Quatorze ans après leur mort, les volcanologues haut-rhinois, Katia et Maurice Krafft, se préparent à revivre sur un site internet entièrement dédié aux extraordinaires images qu'ils ont recueillies, en l'espace d'une vingtaine d'années, sur quelque 150 volcans en activité. « Il s'agit d'une vitrine destinée à présenter, le plus largement possible, le fonds Krafft, en résumé un site officiel visant à valoriser ces images », explique Serge Necker, le directeur du Conservatoire régional de l'image ( CRI ) à Nancy, qui a mis sur pied le site internet, à la demande des ayants-droit des Krafft.
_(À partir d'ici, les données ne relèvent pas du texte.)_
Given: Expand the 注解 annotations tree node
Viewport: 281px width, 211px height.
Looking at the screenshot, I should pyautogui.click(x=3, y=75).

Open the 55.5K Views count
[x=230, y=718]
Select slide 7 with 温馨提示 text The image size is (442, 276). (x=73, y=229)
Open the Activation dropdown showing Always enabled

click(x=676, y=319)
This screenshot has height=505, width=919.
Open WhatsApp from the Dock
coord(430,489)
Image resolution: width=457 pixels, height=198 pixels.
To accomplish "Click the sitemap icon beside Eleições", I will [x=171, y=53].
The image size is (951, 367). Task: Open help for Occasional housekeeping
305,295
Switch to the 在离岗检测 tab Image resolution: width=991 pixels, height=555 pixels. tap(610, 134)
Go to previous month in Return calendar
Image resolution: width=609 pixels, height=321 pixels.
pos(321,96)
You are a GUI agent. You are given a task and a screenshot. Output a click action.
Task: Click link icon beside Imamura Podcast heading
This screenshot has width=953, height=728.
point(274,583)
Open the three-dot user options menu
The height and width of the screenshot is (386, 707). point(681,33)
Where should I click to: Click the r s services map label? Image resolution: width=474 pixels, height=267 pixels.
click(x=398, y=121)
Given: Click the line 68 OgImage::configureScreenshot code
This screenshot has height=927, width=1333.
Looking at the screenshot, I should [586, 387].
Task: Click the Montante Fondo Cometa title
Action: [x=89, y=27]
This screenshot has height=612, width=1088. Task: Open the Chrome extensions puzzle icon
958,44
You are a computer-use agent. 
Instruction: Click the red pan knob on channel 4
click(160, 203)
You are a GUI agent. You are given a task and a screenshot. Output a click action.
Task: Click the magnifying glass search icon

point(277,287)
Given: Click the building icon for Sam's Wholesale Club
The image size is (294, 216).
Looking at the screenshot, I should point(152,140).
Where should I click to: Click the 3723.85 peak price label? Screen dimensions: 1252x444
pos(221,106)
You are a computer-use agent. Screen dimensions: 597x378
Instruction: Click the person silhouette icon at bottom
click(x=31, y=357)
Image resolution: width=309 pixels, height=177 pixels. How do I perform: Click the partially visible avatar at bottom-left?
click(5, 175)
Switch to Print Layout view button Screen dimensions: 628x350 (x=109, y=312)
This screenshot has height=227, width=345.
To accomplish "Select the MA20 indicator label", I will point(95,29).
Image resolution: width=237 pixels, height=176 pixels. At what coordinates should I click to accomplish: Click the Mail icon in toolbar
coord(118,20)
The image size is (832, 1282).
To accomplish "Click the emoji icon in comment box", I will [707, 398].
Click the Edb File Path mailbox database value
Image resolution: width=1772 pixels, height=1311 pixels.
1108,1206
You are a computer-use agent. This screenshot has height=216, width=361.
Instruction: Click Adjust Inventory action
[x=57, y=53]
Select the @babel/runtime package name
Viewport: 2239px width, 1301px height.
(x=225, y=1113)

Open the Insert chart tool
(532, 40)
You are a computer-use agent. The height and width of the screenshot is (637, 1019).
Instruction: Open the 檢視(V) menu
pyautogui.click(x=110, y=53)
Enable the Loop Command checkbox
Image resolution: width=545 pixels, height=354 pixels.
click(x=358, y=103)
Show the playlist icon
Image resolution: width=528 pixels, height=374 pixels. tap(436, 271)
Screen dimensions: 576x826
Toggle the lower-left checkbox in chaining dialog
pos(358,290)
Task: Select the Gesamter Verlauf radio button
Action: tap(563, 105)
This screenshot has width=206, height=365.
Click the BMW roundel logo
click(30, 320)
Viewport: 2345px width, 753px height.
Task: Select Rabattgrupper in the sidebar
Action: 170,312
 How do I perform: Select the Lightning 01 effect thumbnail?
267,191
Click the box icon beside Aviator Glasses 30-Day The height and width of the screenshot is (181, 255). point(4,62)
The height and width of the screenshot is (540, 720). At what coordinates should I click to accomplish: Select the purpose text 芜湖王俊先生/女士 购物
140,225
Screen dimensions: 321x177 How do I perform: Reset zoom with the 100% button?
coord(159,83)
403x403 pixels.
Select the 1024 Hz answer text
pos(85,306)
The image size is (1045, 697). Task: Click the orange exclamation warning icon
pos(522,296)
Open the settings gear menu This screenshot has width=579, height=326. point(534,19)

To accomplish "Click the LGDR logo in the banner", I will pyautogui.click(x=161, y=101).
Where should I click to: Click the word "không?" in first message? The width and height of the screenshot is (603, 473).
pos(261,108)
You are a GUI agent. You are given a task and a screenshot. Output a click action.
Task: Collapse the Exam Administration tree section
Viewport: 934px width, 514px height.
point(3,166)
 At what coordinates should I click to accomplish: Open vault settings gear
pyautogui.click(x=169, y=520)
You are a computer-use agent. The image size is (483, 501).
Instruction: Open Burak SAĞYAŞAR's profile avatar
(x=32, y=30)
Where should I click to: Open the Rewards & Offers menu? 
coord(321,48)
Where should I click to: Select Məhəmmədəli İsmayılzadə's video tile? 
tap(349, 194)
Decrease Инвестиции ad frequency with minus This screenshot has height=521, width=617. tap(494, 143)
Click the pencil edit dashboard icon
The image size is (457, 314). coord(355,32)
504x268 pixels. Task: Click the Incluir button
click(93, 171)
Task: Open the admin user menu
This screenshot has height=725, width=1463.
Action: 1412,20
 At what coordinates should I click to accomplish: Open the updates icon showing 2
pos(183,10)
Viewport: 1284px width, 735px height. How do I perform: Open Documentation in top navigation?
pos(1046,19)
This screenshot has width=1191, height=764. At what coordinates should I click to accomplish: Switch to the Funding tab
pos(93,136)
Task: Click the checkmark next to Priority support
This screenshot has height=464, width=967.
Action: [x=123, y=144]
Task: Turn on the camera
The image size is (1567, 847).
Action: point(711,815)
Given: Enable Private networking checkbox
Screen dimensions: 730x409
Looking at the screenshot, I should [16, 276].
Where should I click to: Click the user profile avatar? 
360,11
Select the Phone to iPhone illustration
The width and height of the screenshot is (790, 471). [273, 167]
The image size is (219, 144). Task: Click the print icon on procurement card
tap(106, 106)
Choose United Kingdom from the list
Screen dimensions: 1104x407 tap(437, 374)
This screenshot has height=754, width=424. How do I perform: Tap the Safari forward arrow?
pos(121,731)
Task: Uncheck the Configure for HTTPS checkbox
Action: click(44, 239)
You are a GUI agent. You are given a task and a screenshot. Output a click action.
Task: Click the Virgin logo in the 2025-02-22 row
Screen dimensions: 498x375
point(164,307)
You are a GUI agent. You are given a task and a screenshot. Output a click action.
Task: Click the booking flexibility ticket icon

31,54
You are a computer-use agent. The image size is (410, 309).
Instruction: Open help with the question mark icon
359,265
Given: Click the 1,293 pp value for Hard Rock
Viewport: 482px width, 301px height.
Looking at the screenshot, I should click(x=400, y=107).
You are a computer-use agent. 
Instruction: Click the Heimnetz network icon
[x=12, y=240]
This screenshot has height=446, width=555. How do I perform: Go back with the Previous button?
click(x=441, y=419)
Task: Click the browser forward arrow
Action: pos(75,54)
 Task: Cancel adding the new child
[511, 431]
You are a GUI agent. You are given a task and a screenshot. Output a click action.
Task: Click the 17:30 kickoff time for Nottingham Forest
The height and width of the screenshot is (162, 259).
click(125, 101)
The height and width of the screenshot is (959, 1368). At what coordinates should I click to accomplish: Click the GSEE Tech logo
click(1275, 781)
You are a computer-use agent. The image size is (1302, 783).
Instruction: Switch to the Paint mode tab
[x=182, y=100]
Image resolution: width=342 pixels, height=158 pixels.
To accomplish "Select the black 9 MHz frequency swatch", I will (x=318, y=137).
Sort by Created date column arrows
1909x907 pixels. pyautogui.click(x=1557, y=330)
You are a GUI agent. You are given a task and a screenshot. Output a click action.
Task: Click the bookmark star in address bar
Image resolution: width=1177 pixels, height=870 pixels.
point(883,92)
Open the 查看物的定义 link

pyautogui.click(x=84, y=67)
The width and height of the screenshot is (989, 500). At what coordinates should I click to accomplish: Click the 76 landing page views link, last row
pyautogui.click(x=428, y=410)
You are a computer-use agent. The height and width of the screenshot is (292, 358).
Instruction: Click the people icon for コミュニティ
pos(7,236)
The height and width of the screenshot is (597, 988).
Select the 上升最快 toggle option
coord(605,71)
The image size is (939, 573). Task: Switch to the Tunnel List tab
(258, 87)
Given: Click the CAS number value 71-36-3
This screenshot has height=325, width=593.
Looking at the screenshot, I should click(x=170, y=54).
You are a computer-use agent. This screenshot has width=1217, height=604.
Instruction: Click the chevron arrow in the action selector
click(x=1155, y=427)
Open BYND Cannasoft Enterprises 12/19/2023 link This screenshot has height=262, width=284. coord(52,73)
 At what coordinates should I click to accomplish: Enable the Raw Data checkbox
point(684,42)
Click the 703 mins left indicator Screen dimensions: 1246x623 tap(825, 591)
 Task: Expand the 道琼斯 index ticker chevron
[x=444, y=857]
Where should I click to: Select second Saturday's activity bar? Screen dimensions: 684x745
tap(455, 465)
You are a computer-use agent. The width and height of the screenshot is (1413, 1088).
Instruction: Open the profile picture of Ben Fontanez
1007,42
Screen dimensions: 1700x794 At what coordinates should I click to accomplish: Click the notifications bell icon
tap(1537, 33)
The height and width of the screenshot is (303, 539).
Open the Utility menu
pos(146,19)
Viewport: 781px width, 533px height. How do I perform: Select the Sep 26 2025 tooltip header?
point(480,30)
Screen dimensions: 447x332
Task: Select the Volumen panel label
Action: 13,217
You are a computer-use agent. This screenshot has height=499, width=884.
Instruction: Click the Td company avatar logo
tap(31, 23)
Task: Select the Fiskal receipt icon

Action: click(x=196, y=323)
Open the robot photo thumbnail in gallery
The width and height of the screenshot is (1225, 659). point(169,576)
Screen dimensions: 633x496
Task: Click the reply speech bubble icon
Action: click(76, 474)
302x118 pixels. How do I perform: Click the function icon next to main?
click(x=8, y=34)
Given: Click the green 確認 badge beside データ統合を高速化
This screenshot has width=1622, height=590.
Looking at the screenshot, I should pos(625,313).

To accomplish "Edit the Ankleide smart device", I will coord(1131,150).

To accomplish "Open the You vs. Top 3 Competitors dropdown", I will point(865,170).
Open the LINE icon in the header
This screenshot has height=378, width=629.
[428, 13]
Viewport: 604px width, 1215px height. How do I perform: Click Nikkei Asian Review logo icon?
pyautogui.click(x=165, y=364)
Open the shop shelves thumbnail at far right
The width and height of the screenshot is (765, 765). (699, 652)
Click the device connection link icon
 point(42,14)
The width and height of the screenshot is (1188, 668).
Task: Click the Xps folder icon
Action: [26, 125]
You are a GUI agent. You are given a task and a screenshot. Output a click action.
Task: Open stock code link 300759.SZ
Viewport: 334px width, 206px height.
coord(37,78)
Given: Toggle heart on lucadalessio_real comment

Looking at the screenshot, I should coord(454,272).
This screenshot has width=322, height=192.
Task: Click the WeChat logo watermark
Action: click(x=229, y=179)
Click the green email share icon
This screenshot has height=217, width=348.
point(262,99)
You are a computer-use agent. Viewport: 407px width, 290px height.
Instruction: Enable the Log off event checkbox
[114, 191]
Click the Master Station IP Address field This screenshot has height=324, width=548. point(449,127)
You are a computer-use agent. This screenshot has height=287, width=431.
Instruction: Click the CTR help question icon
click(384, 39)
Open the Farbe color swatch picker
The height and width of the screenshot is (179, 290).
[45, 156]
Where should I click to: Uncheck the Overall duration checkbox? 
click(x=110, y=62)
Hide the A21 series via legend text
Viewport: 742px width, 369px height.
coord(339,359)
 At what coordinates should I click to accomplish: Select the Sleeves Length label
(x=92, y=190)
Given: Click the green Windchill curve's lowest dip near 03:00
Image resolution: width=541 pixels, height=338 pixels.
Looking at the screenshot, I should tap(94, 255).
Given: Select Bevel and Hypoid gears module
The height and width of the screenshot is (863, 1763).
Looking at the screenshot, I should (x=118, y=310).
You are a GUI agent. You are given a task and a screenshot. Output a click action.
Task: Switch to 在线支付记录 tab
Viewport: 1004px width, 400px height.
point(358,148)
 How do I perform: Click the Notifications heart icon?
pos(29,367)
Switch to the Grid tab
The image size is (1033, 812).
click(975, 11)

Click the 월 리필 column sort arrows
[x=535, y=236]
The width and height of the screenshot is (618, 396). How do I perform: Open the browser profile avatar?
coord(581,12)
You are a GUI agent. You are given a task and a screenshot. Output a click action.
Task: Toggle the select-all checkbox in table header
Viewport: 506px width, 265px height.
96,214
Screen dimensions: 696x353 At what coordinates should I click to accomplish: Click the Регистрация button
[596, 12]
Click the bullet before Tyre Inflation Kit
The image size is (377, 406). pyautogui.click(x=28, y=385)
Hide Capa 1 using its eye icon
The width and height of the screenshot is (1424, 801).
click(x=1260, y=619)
Volcanologues infatigables, les époux Krafft ont, entre 1970 et 1990, réuni l'un des plus beaux fonds iconographiques du monde sur les volcans : pas moins de 300 000 diapositives et 800 heures des films, tournés en 16mm. « Leurs bagages étaient toujours prêts, ils étaient capables de partir dans les trois ou quatre heures suivant un appel ou un fax », se souvient Bertrand Krafft, le frère aîné de Maurice, qui vit dans la banlieue nancéienne. La passion de Maurice pour les volcans prend naissance lors de vacances familiales sur les pentes du Stromboli en 1956, alors qu'il n'a que 10 ans. Elle ne le quittera plus, bientôt confortée par celle de Katia, qu'il rencontre sur les bancs de la faculté à Strasbourg et qui deviendra sa femme en 1970.
«The volcano devils»
« The volcano devils » ( Les diables des volcans ), comme les surnomment les Américains, deviennent rapidement incontournables, établissant des contacts étroits avec la communauté scientifique internationale, tout en défendant jalousement leur indépendance. Pour financer leur projets, il écrivent une vingtaine de livres, traduits dans une dizaine de langues, réalisent cinq grands films mais surtout organisent d'innombrables conférences, réunissant quelque 4 millions de personnes au total. Dès qu'une éruption se produit à travers le monde, le couple se précipite, Katia avec son appareil photo et Maurice avec sa caméra, pour témoigner sans relâche sur les mécanismes volcaniques mais également les dangers encourus par les populations locales. Leur aventure s'achève brutalement le 3 juin 1991 lorsqu'ils disparaissent dans une nuée ardente qui dévale le volcan Unzen au Japon, tuant 39 personnes au total, principalement des journalistes japonais. Leur bibliothèque ( comportant quelque 600 ouvrages rares sur les volcans ) tout comme leurs gravures et tableaux font l'objet d'une dation à l'Etat tandis que leurs héritiers, le père et le frère de Katia, les parents et le frère de Maurice décident de conserver le fonds iconographique.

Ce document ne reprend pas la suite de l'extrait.